---- TRECHO DA PÁGINA
Para os estudiosos do direito penal, essas discussões nos mostram uma adoção "subliminar" do chamado direito penal do inimigo, pois o criminoso acaba sendo visto como um inimigo do Estado. E é para esses momentos que a obra em questão é indicada, pois nos mostra que a teoria do direito penal do inimigo, por mais simples e às vezes adequada que pareça, é uma clara afronta ao princípio da dignidade da pessoa humana e ao Estado Democrático de Direito. 

O livro Defesa Social e Direito Penal do Inimigo, de Bruno de Morais Ribeiro, nos dois primeiros capítulos, traça  um paralelo entre o Cientificismo, o Positivismo e o movimento de Defesa Social, analisando as idéias de Lombroso, Ferri, Garofalo entre outros   e abordando o sistema penal de Dorado Montero, jurista e criminalista espanhol que considerava o Direito Penal como um instrumento de controle social das classes hegemônicas e poderosas para controlar os criminosos.

Na sequência, aborda e critica a influência da doutrina da defesa social e da ideologia do tratamento. Neste capítulo, o autor nos leva até a Alemanha de 1933 e analisa a "Lei do Delinquente Habitual", "emblemático exemplo dos efeitos produzidos pelo modelo da ideologia do tratamento". A referida lei adotava, entre outras medidas, a castração como medida de segurança e meio terapêutico para impedir crimes posteriores.
--------
---- DADOS EXIBIDOS
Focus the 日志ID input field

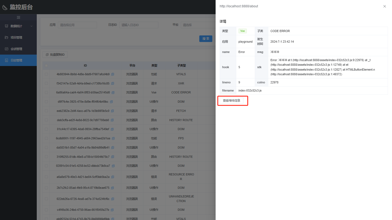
--------
Segundo o trecho da página, qual era a nacionalidade de Dorado Montero e em que ele trabalhava? Os dados não têm nenhum papel aqui.

Ele era espanhol, jurista e criminalista.